[Begin PROVIDED DATA]

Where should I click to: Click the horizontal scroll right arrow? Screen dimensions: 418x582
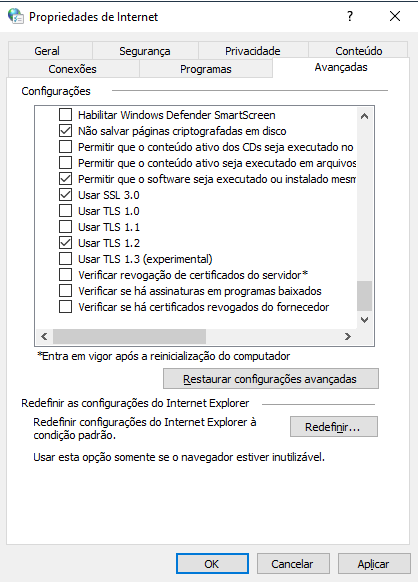[x=347, y=336]
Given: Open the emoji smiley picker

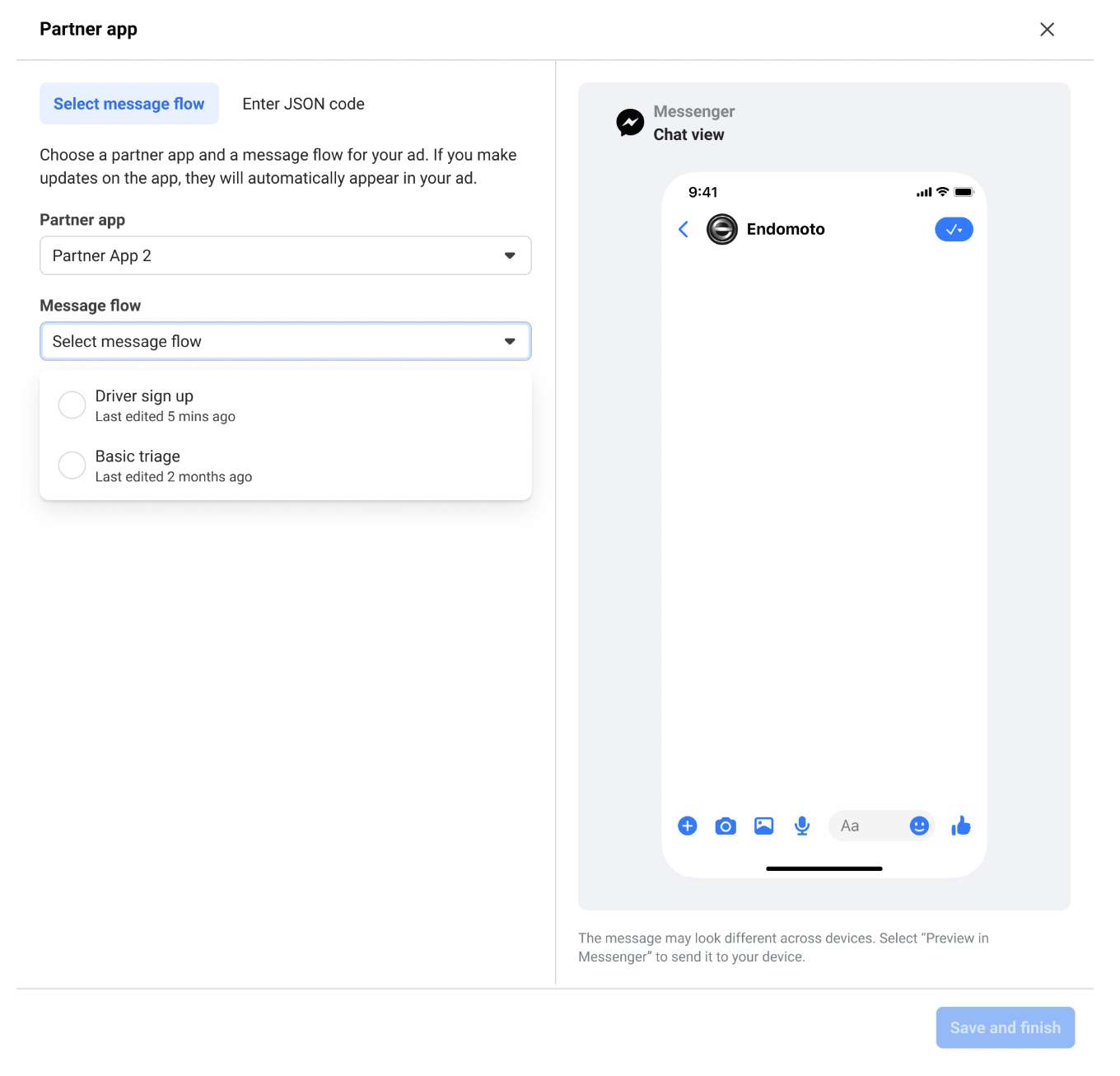Looking at the screenshot, I should (919, 826).
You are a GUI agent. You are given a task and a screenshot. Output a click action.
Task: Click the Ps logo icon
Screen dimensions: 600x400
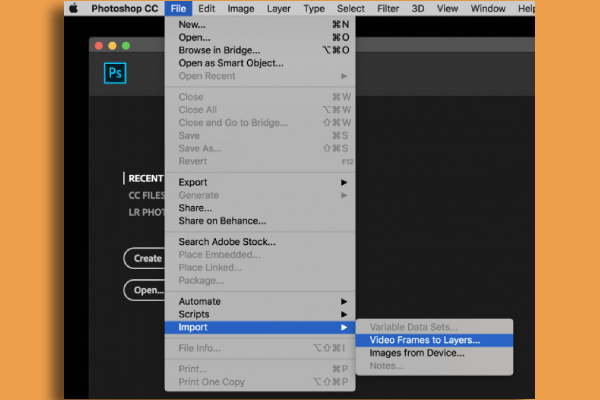click(x=115, y=73)
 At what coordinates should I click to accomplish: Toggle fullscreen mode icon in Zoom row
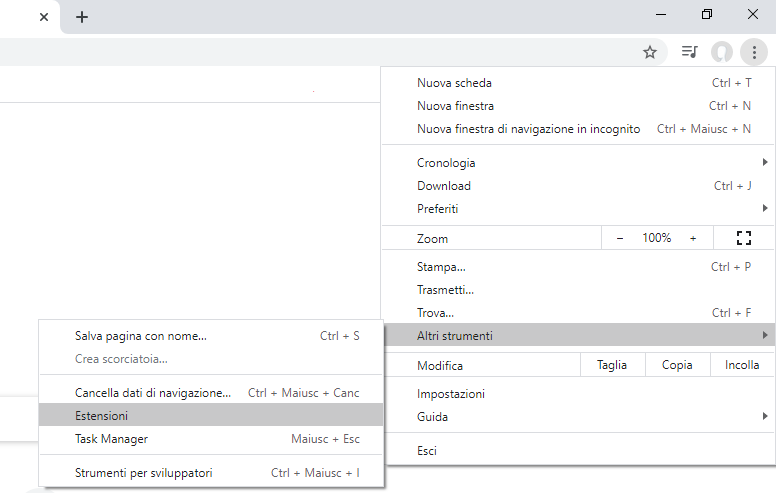click(743, 238)
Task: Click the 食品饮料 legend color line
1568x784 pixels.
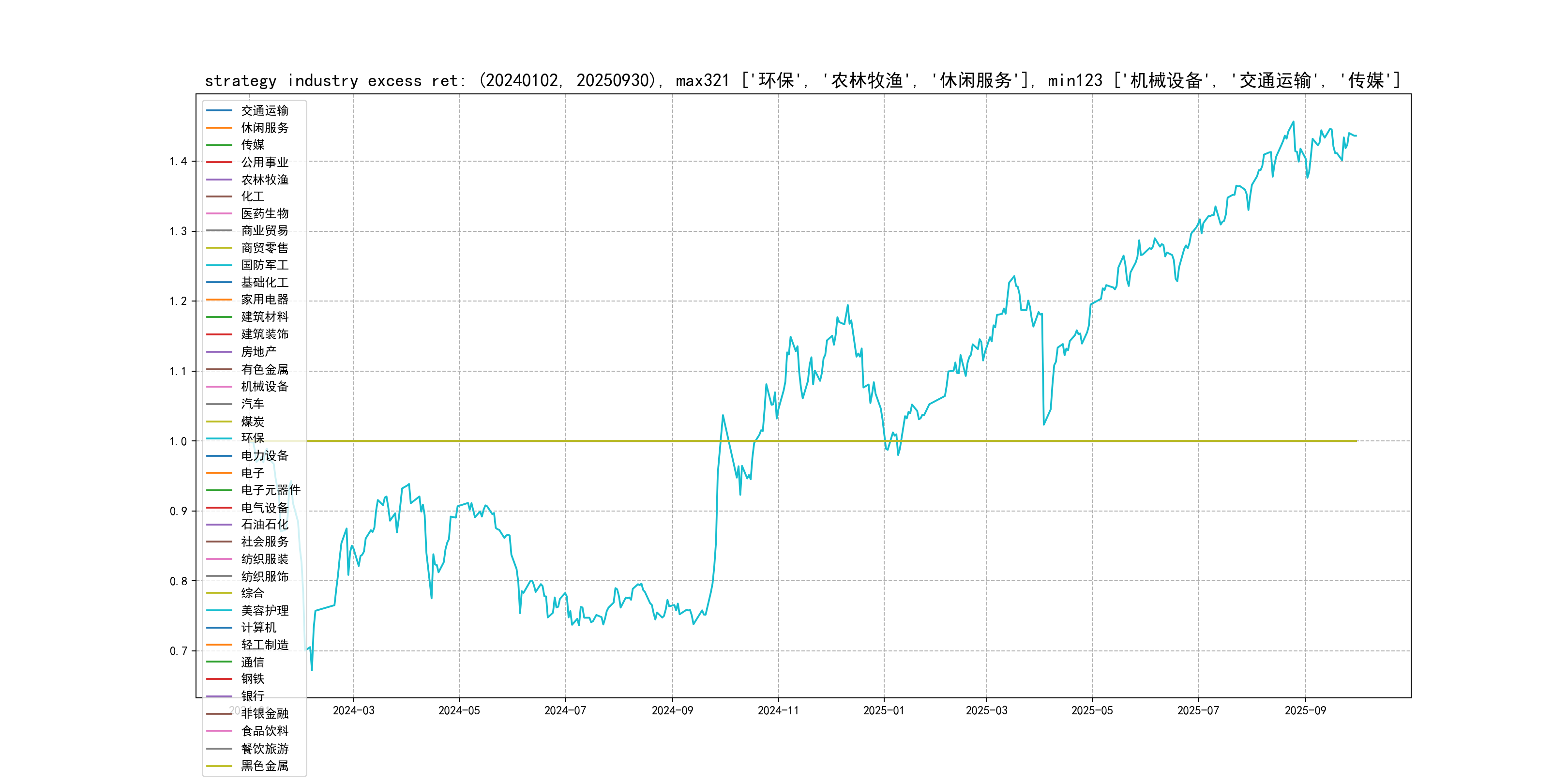Action: pyautogui.click(x=219, y=731)
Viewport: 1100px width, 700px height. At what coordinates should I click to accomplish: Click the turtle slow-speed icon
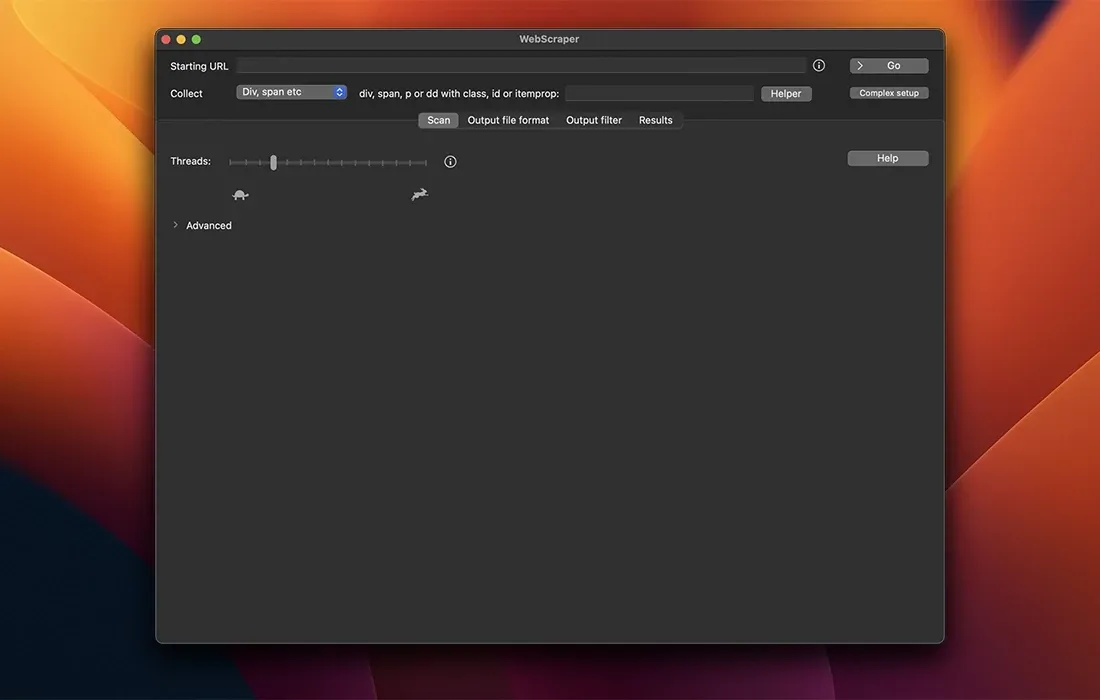[x=240, y=195]

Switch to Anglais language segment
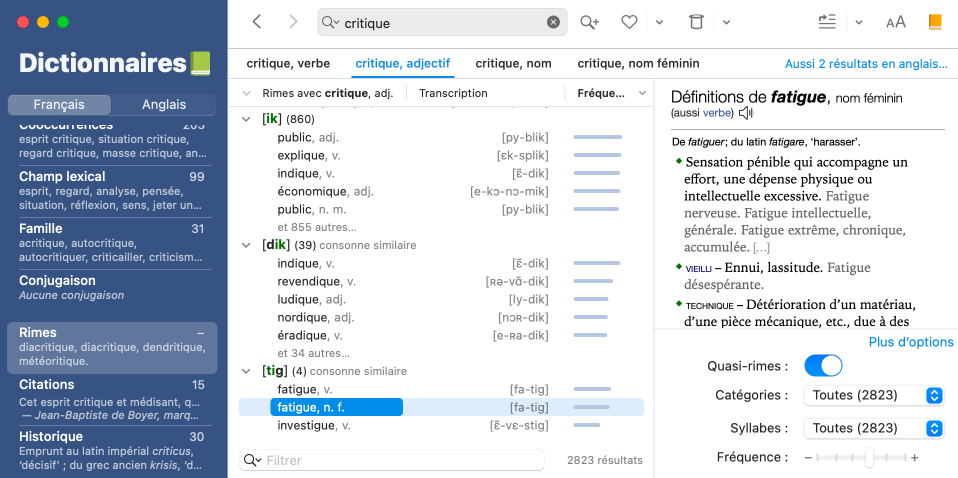coord(163,105)
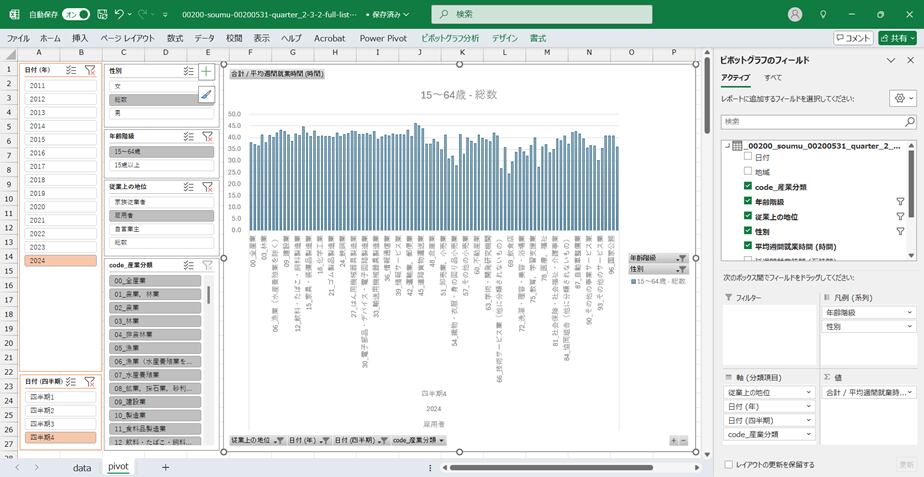This screenshot has width=924, height=477.
Task: Click the save icon in title bar
Action: (101, 14)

[End PROVIDED DATA]

BRIEF - Reproduce each line of the records above as a numbered list, omitting blank lines and leaving out the pictures.

OUTPUT OF THE TASK -
1. Where should I click to: Click the horizontal scroll right arrow? Screen dimensions: 418x582
2. [x=347, y=336]
3. Given: Open the emoji smiley picker
4. Looking at the screenshot, I should (919, 826).
5. You are a GUI agent. You are given a task and a screenshot. Output a click action.
6. Task: Click the Ps logo icon
7. Screen dimensions: 600x400
8. click(x=115, y=73)
9.  At what coordinates should I click to accomplish: Toggle fullscreen mode icon in Zoom row
10. click(743, 238)
11. Task: Click the 食品饮料 legend color line
12. 1568x784 pixels.
13. Action: pyautogui.click(x=219, y=731)
14. Viewport: 1100px width, 700px height. At what coordinates should I click to accomplish: Click the turtle slow-speed icon
15. [x=240, y=195]
16. Switch to Anglais language segment
17. coord(163,105)
18. This screenshot has width=924, height=477.
19. Task: Click the save icon in title bar
20. Action: (101, 14)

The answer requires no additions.